• _About this exercise_:
From the records below, state how many lines include the word "icon", giving only that number.

• _Study material_:
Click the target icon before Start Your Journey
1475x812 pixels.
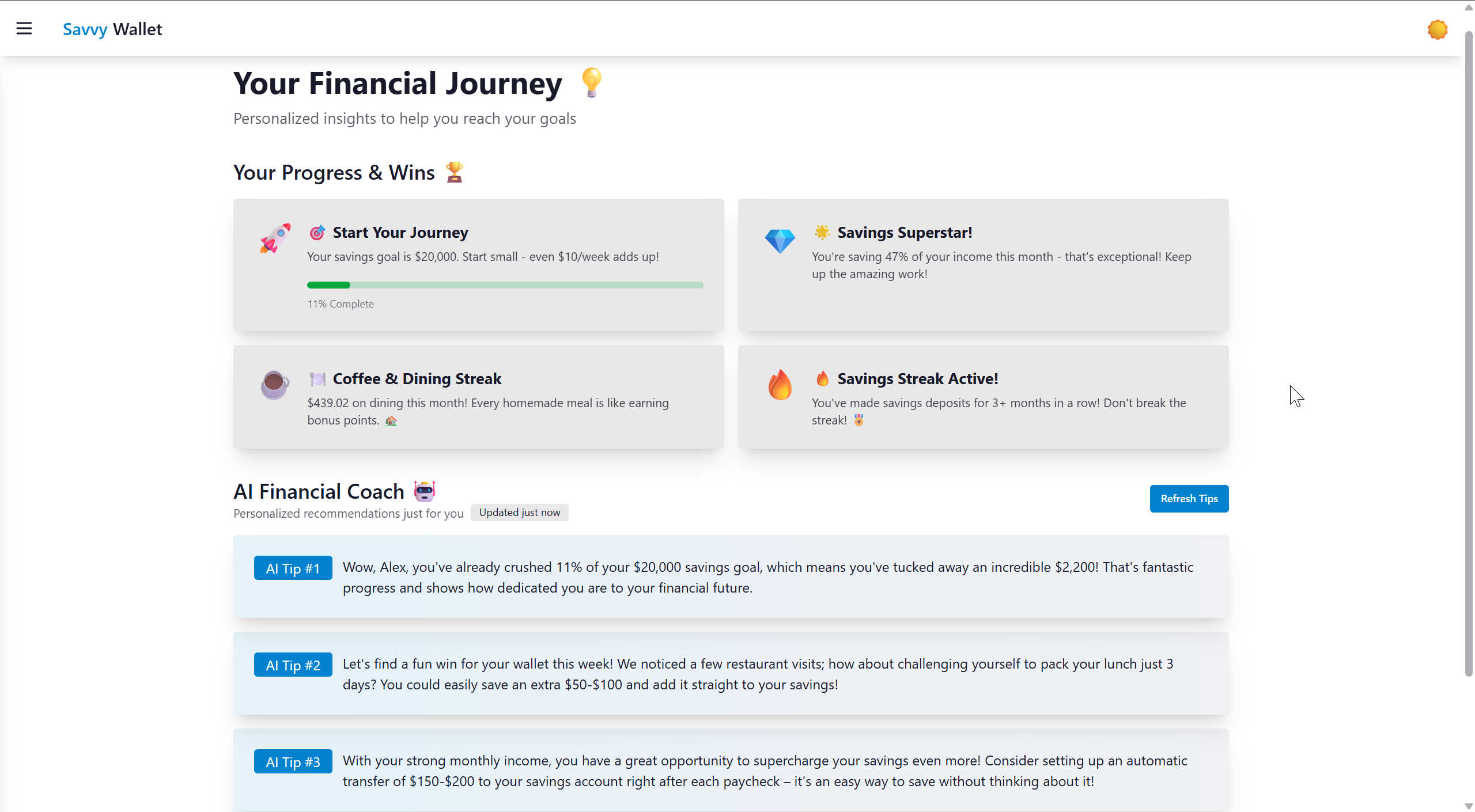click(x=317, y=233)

...

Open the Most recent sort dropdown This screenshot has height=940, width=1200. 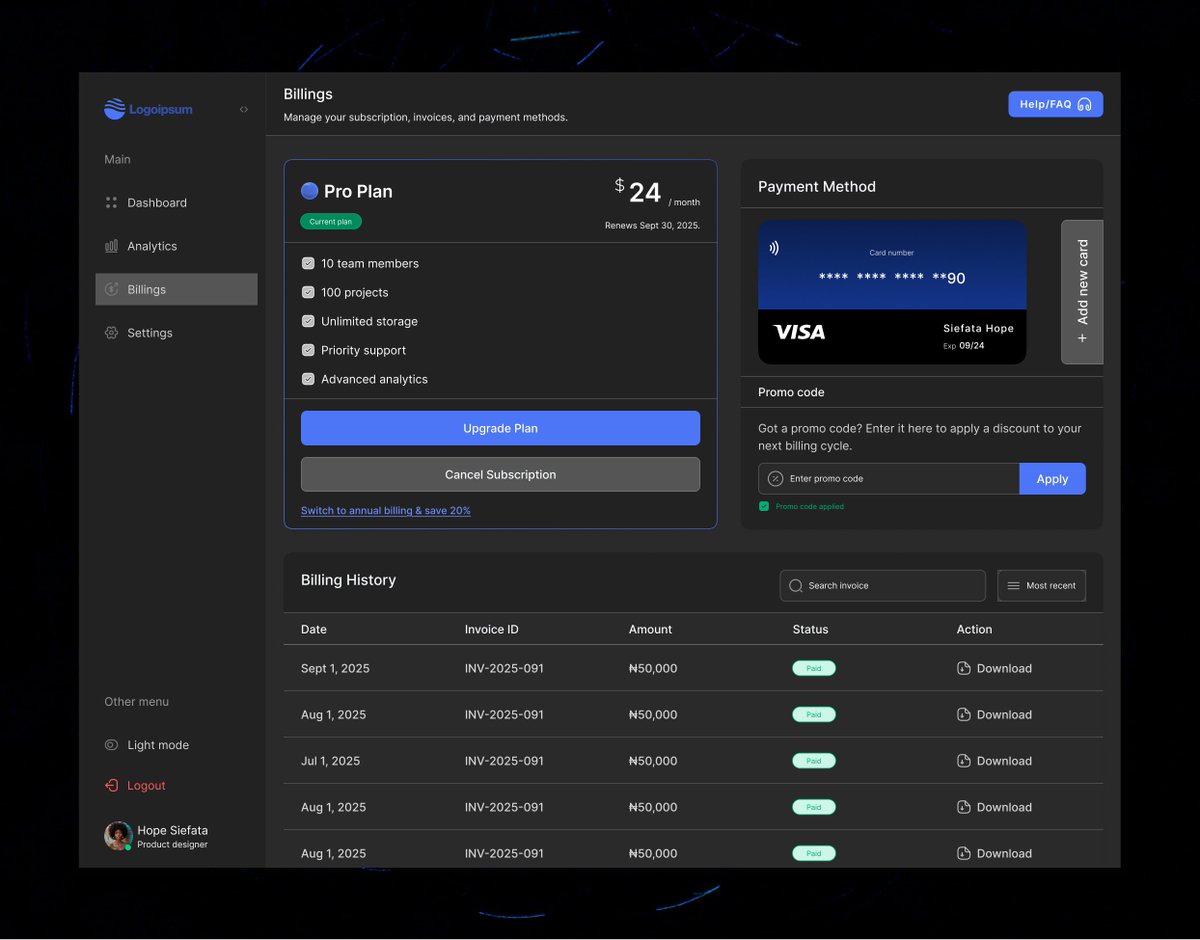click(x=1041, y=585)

...

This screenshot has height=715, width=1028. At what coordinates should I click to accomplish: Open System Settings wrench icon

• _Answer area_:
2